Back Mobilizations: 1. Pelvic Tilts. Flatten your back into the surface by flexing your abdominals and glutes, hold 1 second, then arch your back off of the floor by slightly contracting your low back muscles. You may need to start with tiny little movements and build on top of them as pain allows. 2. Glute bridge: While on your back, lift your hips off the table as high as is comfortable Squeeze your glutes like you’re pinching a winning lottery ticket between the cheeks. 3. SIJ Isometrics: Lay on back and bring knees to 90degrees. Push into one knee, and pull the other leg for 5 seconds. Repeat 5x and perform on the other side.
Perform these exercises with great technique! You can try to improve your numbers week by week. Here are some “healthy” back numbers, or averages for university aged people with no low back pain and active lifestyles. The average may seem a little high, but they are great targets for you!
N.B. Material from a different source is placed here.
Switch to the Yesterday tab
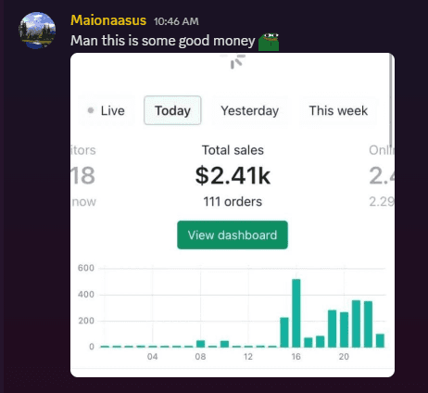The image size is (428, 393). coord(250,110)
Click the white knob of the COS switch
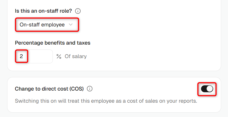 pyautogui.click(x=210, y=89)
Endurance scores for trunk extension: 146 seconds (2 minutes, 20 seconds), Flexion:144 seconds (2 minutes, 24 seconds), Side bridge, right: 94 seconds (1 minute, 34 seconds), side bridge left; 97 seconds (1 minute, 37 seconds). Remember: A journey of a thousand miles begins with a single step! Just try to be better next week than you are this week, and celebrate small gains!
We also go over principles of rest and recovery, as well as pain relieving strategies using ice, heat, gentle movement, and postural changes.
Lastly, we went over some basic exercises to get your back moving again. Hopefully you enjoyed this document and learned something useful for the future.
When it comes to pain, the back is notoriously vulnerable to unexplained pain and stiffness. In most cases, it will get better with gentle movement and time as long as you manage it well and avoid being overprotective or paranoid about it once it has been cleared for danger.